The tax exemption for foreign-sourced income is only available if the following conditions are met:
- Taxpayers have received investment income from overseas on which they have not paid tax abroad.
- Taxpayer had already paid tax on this income in Hong Kong.
- Taxpayers are liable to pay for the interest on their investment income from overseas.
If these requirements are met, then the taxpayer will be exempt from paying taxes on this type of income.
The tax exemption for foreign-sourced income in Hong Kong is available to all taxpayers in Hong Kong who meet the following criteria:
- Have no Hong Kong source income in the year of assessment; and
- Have foreign-sourced income in the year of assessment and in the previous year of assessment.
The tax exemption is available only in respect of the foreign-sourced income, and not in respect of any Hong Kong sourced income.
The tax exemption is not available to taxpayers who have Hong Kong sourced income in the year of assessment or in the previous year of assessment.
How does the tax exemption work in Hong Kong?
The tax exemption for foreign-sourced income in Hong Kong is a great way to minimize the impact of double taxation. Here are the basics of the tax exemption:
- With the option of company formation services in Hong Kong, the company can apply for exemption when they pay their income tax.

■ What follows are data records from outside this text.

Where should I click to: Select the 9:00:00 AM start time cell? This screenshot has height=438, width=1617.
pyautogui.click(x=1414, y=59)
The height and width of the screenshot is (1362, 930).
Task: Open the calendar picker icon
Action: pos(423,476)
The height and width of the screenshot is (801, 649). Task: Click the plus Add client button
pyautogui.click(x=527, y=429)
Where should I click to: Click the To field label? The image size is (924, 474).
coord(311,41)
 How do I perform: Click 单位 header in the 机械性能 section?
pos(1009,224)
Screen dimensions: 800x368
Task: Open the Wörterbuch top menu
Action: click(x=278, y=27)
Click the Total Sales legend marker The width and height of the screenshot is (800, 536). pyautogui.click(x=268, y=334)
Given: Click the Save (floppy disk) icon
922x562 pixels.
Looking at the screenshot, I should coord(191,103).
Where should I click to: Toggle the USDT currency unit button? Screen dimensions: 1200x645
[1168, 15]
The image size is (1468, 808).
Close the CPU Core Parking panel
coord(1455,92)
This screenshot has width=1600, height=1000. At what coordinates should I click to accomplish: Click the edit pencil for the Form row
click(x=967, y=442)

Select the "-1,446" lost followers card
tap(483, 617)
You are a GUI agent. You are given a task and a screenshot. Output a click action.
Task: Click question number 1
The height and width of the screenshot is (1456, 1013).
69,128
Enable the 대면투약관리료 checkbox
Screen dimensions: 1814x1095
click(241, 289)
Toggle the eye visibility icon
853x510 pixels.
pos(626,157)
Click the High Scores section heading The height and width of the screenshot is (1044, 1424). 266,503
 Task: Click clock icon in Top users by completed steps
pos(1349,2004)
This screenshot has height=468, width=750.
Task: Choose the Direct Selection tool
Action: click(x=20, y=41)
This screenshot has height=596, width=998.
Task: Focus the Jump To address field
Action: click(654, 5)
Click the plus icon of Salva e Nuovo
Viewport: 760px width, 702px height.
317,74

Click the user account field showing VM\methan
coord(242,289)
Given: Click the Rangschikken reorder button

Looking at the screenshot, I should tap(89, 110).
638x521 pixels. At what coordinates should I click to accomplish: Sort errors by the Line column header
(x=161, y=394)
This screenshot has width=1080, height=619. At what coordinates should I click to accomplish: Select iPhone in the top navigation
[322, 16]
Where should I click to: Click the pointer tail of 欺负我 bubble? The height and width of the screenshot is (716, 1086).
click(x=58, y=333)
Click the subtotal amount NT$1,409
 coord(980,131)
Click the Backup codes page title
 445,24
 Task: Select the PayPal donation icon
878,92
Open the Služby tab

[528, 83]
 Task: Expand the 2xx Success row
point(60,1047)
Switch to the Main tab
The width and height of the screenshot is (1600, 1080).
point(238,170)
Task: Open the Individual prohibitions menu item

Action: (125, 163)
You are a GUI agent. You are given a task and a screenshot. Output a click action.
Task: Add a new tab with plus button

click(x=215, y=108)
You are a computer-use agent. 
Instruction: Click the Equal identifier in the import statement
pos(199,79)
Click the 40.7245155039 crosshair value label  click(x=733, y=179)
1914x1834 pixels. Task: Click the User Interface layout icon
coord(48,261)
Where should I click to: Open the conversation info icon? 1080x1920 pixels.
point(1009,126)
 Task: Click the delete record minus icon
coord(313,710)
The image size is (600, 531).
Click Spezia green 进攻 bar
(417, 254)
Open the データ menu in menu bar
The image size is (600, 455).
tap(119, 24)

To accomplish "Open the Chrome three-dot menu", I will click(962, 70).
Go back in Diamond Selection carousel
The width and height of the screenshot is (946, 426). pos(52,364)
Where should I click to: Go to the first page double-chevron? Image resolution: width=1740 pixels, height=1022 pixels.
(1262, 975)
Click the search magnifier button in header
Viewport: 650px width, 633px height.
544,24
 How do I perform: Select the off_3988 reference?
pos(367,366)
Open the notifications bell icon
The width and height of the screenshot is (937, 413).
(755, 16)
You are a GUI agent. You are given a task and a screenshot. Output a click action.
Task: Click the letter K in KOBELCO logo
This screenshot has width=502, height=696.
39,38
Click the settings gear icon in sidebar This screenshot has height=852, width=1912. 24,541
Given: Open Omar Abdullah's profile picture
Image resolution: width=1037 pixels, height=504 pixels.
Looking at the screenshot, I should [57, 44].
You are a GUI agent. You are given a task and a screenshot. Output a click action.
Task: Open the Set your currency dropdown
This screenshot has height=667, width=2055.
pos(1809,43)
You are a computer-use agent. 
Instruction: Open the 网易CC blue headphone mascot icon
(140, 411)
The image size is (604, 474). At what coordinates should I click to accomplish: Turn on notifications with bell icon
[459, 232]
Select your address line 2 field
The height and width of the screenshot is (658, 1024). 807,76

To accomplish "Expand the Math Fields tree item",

- However, the company needs to meet certain requirements for this exemption to be granted, such as having a minimum turnover in Hong Kong (HK$100,000).
- If the company has an taxable profit of HK$200,000 or less and they don’t have any foreign-sourced income, then they do not need to file an application for this exemption.
- There are different rates with which you will be able to enjoy this tax exemption depending on your circumstances and what type of business you own.